Everything from the line with "Where should I" to the last line of the listing must be retyped exactly, both ends included, with the pictures dropped.
◆ ◆ ◆ ◆ ◆ ◆ ◆
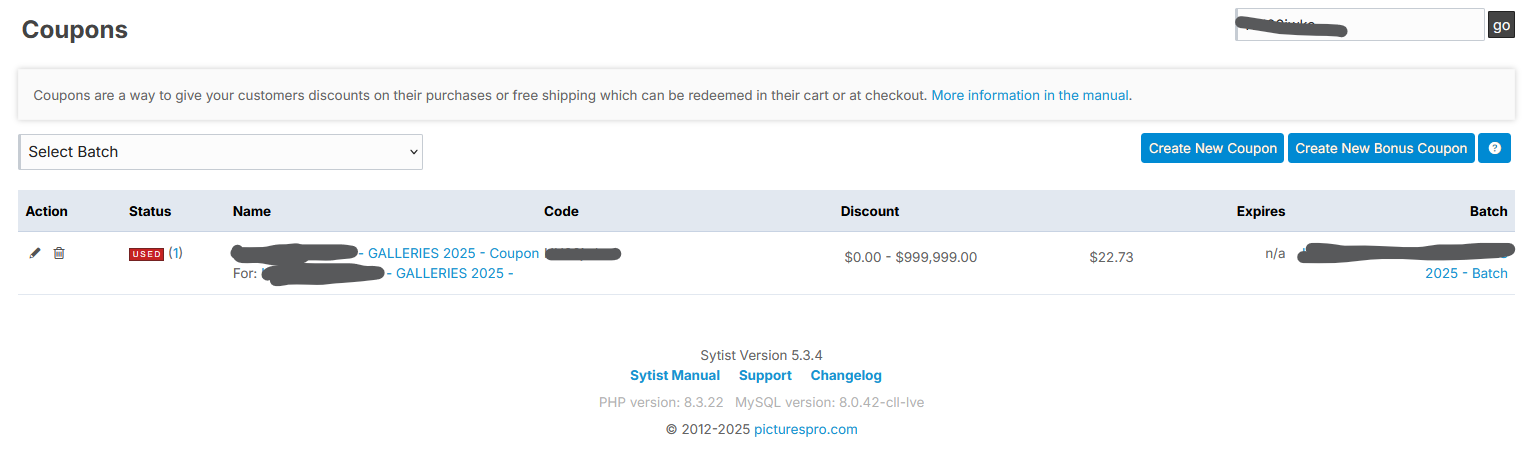Focus the search input field at top
This screenshot has width=1534, height=456.
pyautogui.click(x=1360, y=25)
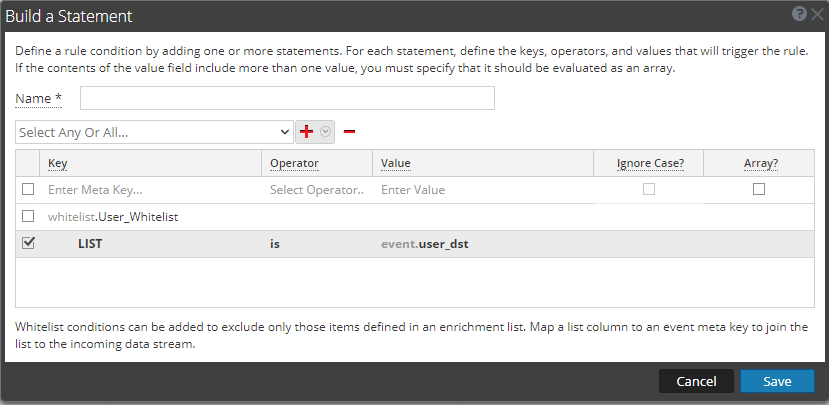The width and height of the screenshot is (829, 405).
Task: Select the event.user_dst value cell
Action: tap(425, 243)
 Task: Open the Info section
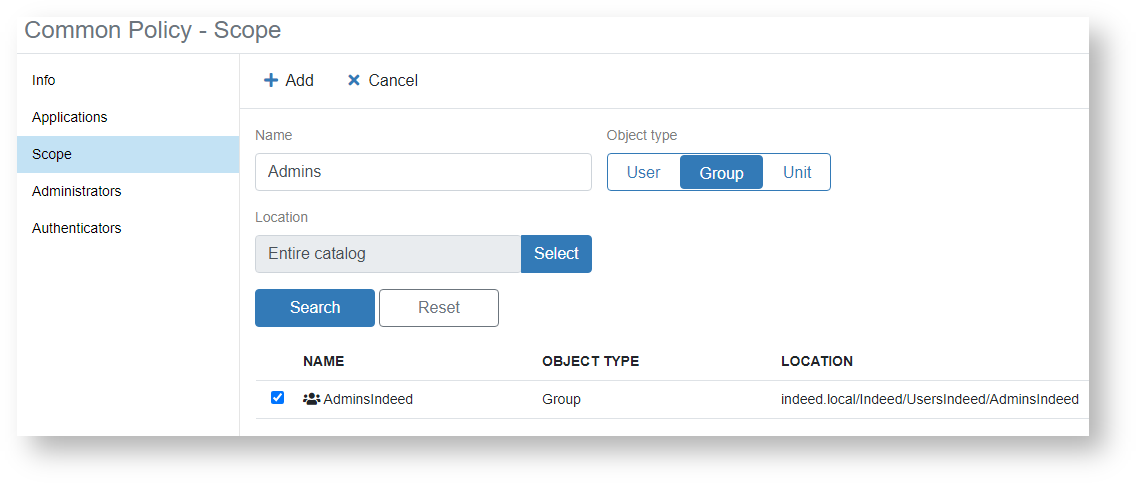click(44, 80)
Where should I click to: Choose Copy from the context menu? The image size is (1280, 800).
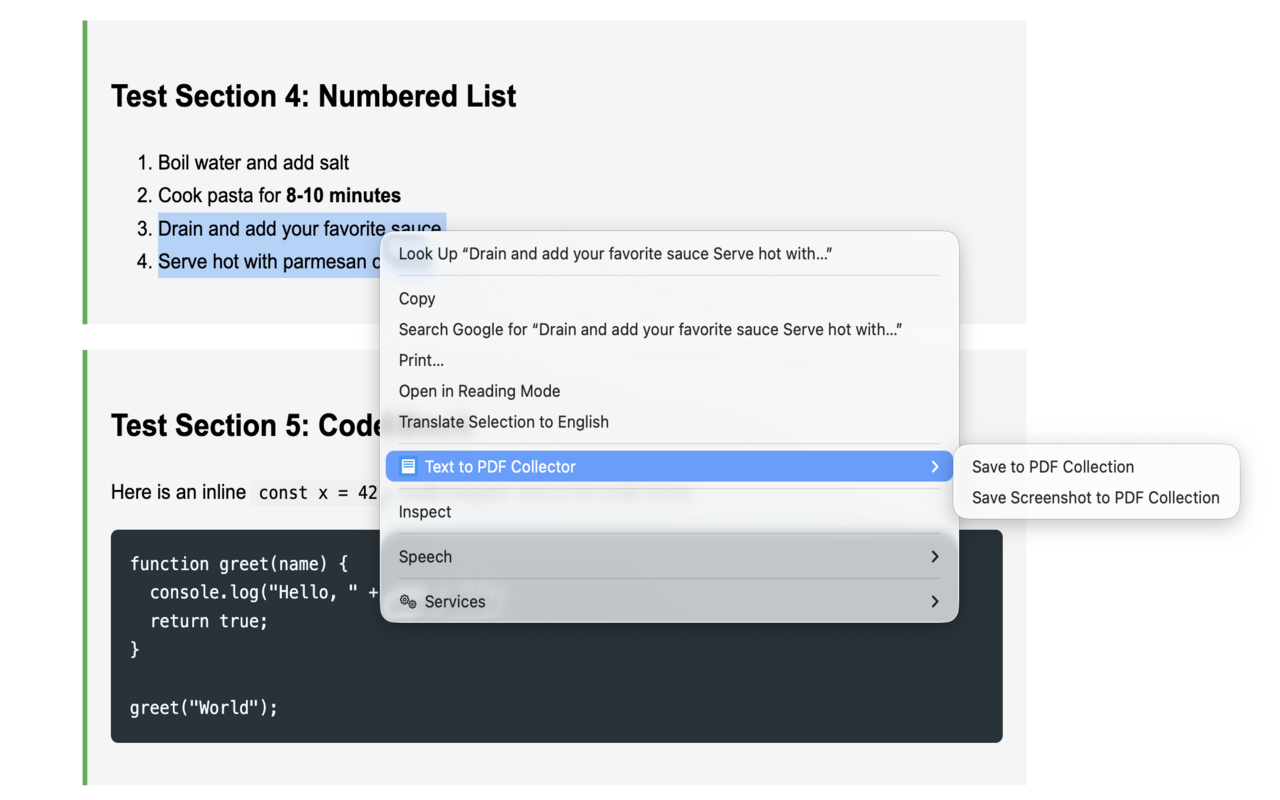[x=417, y=298]
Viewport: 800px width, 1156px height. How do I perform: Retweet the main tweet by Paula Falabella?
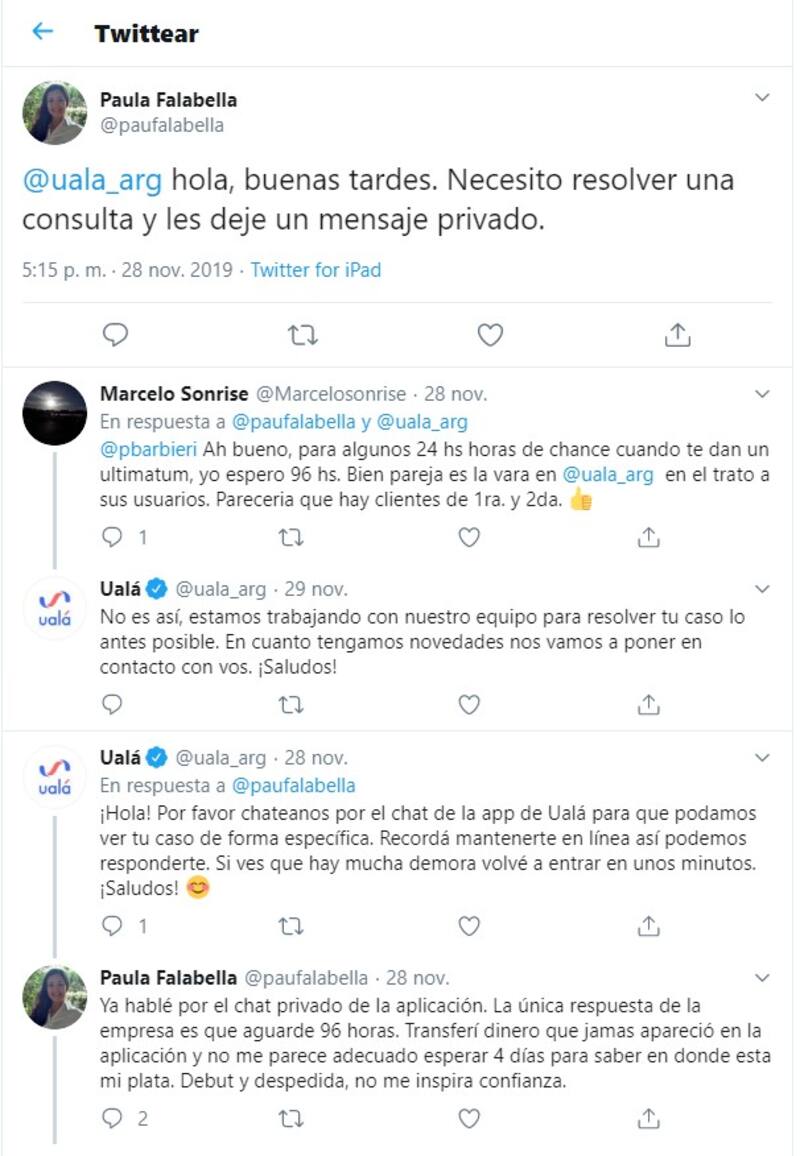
◆ ◆ ◆ ◆ ◆ ◆ ◆
# [THE ANSWER]
Where should I click to: Choose Copy from the context menu? The image size is (1280, 800).
[x=417, y=298]
Viewport: 800px width, 1156px height. How do I perform: Retweet the main tweet by Paula Falabella?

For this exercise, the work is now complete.